● **设定题目**
请根据下面关于 GitHub Issues 工作流的文段回答以下问题：
1. 前缀 [RFC] 的用途是什么？
2. 前缀 [Tracking] 给出的示例标题是什么？
3. 文段说每个 issue 遵循模板结构是为了达到什么效果？

● **给定文段**

------------------------------------------------------------------------

UniRL 文档
其他

GitHub Issues 工作流

Issue 标题、模板、标签、项目看板和 gh CLI 约定。

1. Issue Title Convention / Issue 标题规范

Use prefix tags to categorize issues clearly. 使用前缀标签对 issue 进行分类。

Prefix / 前缀Usage / 用途Example / 示例
[Feature]New feature / 新功能[Feature] Add mixed precision training support
[Bug]Bug fix / 问题修复[Bug] Gradient accumulation NaN in step 500+
[Task]Concrete work item / 具体任务[Task] Refactor backward_train_step
[RFC]Discussion before implementation / 方案讨论[RFC] Async rollout pipeline design
[Tracking]Parent issue that tracks sub-tasks / 总体跟踪[Tracking] Training Pipeline Optimization

2. Issue Template / Issue 模板

Every issue should follow this structure to ensure clarity and actionability. 每个 issue 应遵循以下结构,确保清晰可执行。

------------------------------------------------------------------------

● **数据部分**
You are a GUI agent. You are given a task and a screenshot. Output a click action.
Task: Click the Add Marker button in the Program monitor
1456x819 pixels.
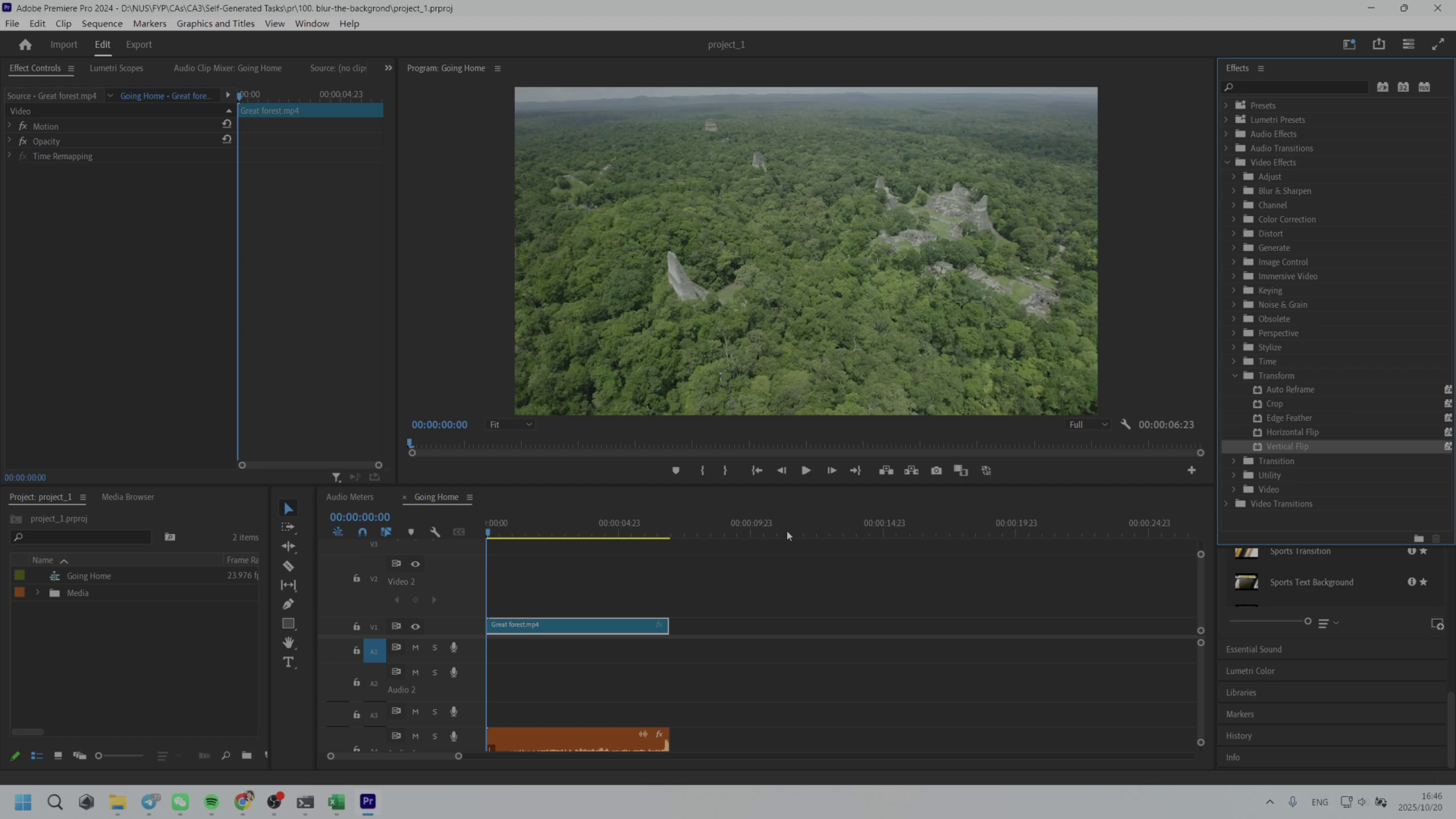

------------------------------------------------------------------------

● **本题答案**
1. 方案讨论（Discussion before implementation）。
2. [Tracking] Training Pipeline Optimization
3. 确保清晰可执行（clarity and actionability）。